Kamis, 27 September 2012

Gambar Tentang Tanya


Entah sudah berapa kali, ada keresahan dalam tiap kali gambaran yang kau perlihatkan padaku. Dan semalam tadi, ku perhatikan sepatu yang aku pinjamkan kepada gadis itu, sepatu hitam, butut yang aku pinjamkan. Dan akhirnya aku tanpa alas kaki. Debu, pasir menempel. Ku lihat kolam jernih lalu aku cuci, ku celupkan kaki ku, sejuk.
Dan aku naiki bukit itu, bersama kerikil, batu dan pasir di telapak kaki. Aku temui mereka, mereka, dan gadis itu. Gadis yang aku pinjamkan sepatu. Ia kembalikan, iya, karena aku memintanya, sepatu butut yang pas di kakiku. “tuh kan? Memang pas nya di kakiku” seru ku. Kuperhatikan sepatu di kakiku.

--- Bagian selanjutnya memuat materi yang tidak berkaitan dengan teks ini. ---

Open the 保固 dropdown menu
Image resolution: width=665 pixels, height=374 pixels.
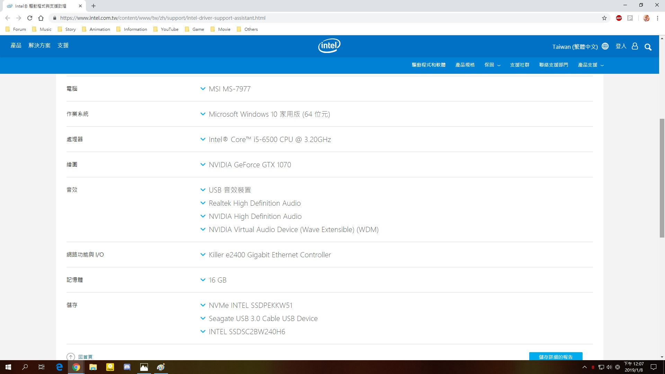(x=492, y=65)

Lalu gambar segera Kau ganti. Kali ini aku melihat diriku di jalan itu. Di depan rumah seorang teman. Dan siapa dia? Yang seolah ingin jahat padaku. Perasaan terancam apa ini? Dan dr mana datangnya api itu? Tanganku? Dari tanganku? Ingin kubakar dia, yang mengancamku. Dia yang tak terlihat dan tak kutahu. Aku susuri ujung jalan. Yang aku ingat kali ini ada api di depan rumah itu. Lalu dari mana datangnya? Tanganku memadamkannya. Ku toleh ke kanan. Ku perhatikan. Ayah. “Begini caranya membuat api” kataku, tapi pada siapa. Ku keluarkan api dari ujung keris itu.
pergilah ambil keris  dan bawa ke tempat orang itu, minta dia perbaiki.” Ujar Ayah. Keris? Bukankah senjata yang meliuk itu sudah di tanganku? Tangan kananku. Dan satu lagi yang diminta itu di tangan kiriku. “iya”. Jawab ku. Kuperhatikan lama. Besi karatan, tertekuk, dan ingin diperbaiki.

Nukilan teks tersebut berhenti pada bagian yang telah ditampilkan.